Wednesday, April 28, 2010

Tip of the Day - Unique Styles Magazine

Unique Styles Magazine is looking for new Rap and R&B talent to expose through their online magazine and radio show.

Send a press kit, CD and any other promotional materials available to:

Unique Styles Magazine
6224 Kelly Elliot Road
Arlington, TX 76001

If you are seeking radio airplay, send your best single (320 kbps) along with a drop to Within the drop please state your name, where you are from, the show title (which is "The Unique Styles Show") and end it with "LG'z Up!" In the e-mail containing the audio files, be sure to include a link to your MySpace page or any other site which will allow them to learn more about you.

VERY IMPORTANT: Songs without a drop will NOT be considered for airplay!

Monday, April 26, 2010

Tip of the Day - The Role of Record Labels

In the most narrow sense, record labels provide two basic yet critical elements - funding & knowledge. These elements are essential for success yet often hard to come by for many independent artists and labels. As a general rule of thumb, record labels are comprised of various departments which carry out essential tasks necessary for bringing an album to market:
  • A&R (Artist & Repertoire) - discovers new talent and acts as the intermediary between artist/management and the label. They're typically involved in assisting with song selection and choosing a producer for the album as well
  • Art Department - prepares all the artwork relative to album cover art, advertisements and any other necessary elements
  • Artist Development - plans the career of the artist and nurtures their growth over the course of time
  • Business Affairs - takes care of bookkeeping, payroll and other financial matters
  • Label Liaison - coordinates release dates and other critical processes with the distribution company
  • Legal Department - deals with contracts and all other legal issues
  • Marketing Department - creates the overarching plan for each release and coordinates the plans with the promotions, publicity and sales departments
  • New Media - engages in developing music videos, websites, social networking sites, etc.
  • Promotions - solicits music to radio for airplay, and tracks the successes and reports details to marketing, sales & distribution. Often responsible for promoting videos to relevant outlets as well
  • Publicity - responsible for getting the word out about each artist through editorial content (articles in newspapers, magazines & websites) as well as securing radio and television coverage for an artist.
  • Sales - the label typically interacts with the distribution company to ensure albums end up on retail shelves in appropriate areas by providing essential information regarding the overall marketing plan and the successes being achieved at radio and other mediums. The label can choose to participate in retail marketing programs to receive featured placement in the stores (new release wall, listening station, endcap, free-standing display, etc.)
In an indie world these activities will likely be consolidated into the hands of a few key individuals, but it is essential to understand the various elements and ensure all aspects are engaged in order to increase the likelihood for success at retail.

Sunday, April 4, 2010

Daily Feast Devotional - The Message of the Cross

Daily Feast Devotional from

"The message of the cross..."
by David C. Coleman

“For the message of the cross is foolishness to those who are perishing, but to us who are being saved it is the power of God.” - 1 Corinthians 1:18

Today is Easter…the day that Jesus conquered death and rose from the dead. Today is a day Christians celebrate a miracle unrivaled in history. Three days prior to that fateful day when Jesus emerged from a sealed tomb in victory over death, He was hung on a cross to die. Three days prior Jesus died the death of a common criminal. He was beaten mercilessly for the “heresy” of claiming He was God in the flesh.
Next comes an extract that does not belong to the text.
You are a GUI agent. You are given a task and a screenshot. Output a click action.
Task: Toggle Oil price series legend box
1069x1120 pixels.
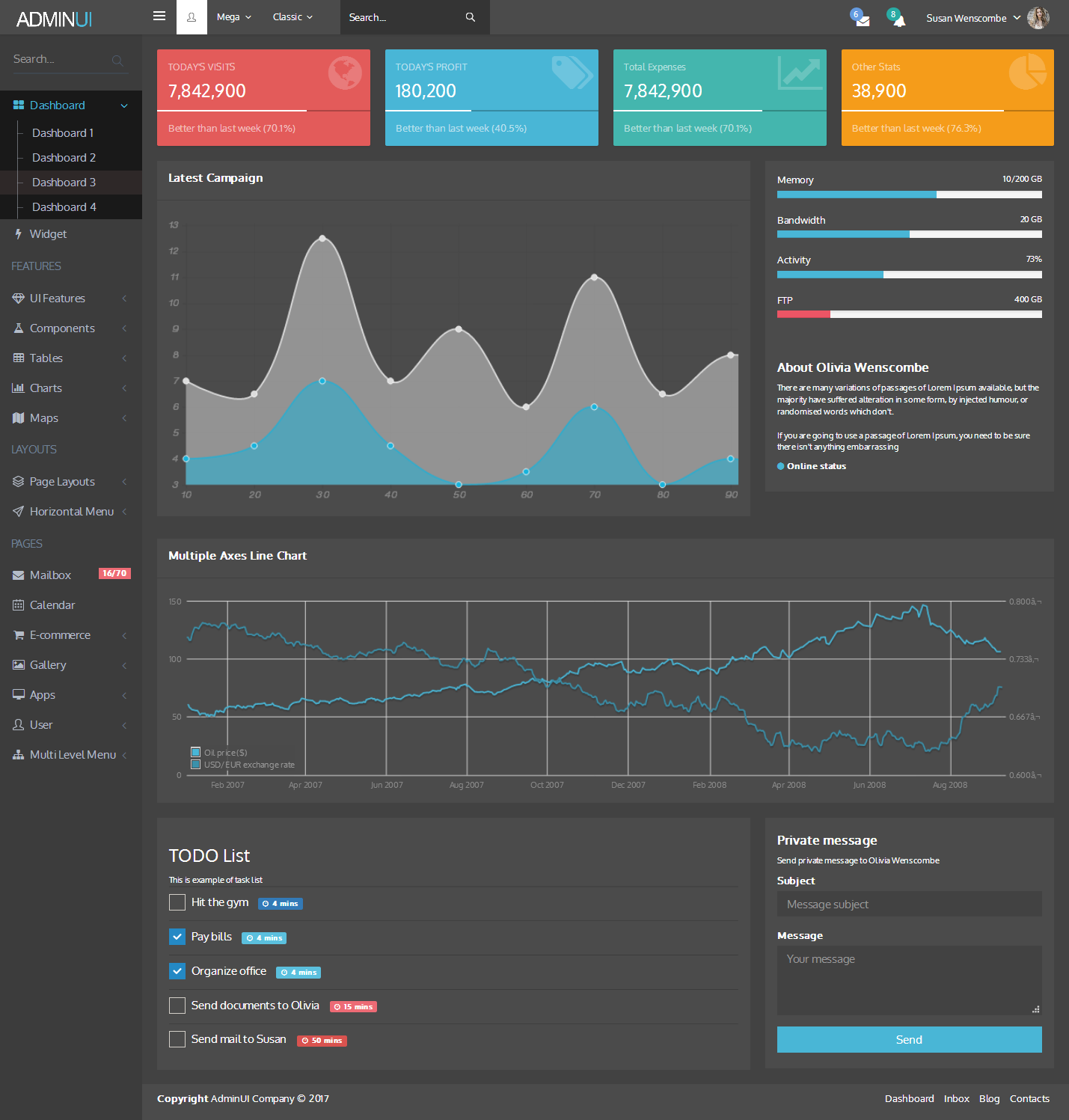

In biblical times, Jews were required to sacrifice the best they had to offer as a payment for sin – typically the best specimen amongst their livestock. The message of the cross is this: Jesus, a man without sin, became that sin sacrifice for the sins of the world. He symbolically became the lamb that was slain in payment for all of humanity’s sin. He stood in our place and took all the punishment we deserve as imperfect beings – beings prone to sin. Acknowledging the fact that Jesus died for his or her sins and rose from the dead three days later gives assurance to the believer that he or she will one day join Jesus in heaven to live eternally. The world sees this belief as foolish. Many believe there is no God. Others believe Jesus was “just a man” or “a great prophet”. But He was much more than that. The power of the Holy Spirit in the lives of those who believe is evidence of the transforming power of Jesus Christ.

Easter is a day of victory. Easter is day on which God gave us the opportunity to establish a personal relationship with Jesus. No…Jesus is by no means dead. He lives in the hearts of those who call him Savior. Are you one of these people? Have you experienced the victory Jesus has provided for each and every one of us?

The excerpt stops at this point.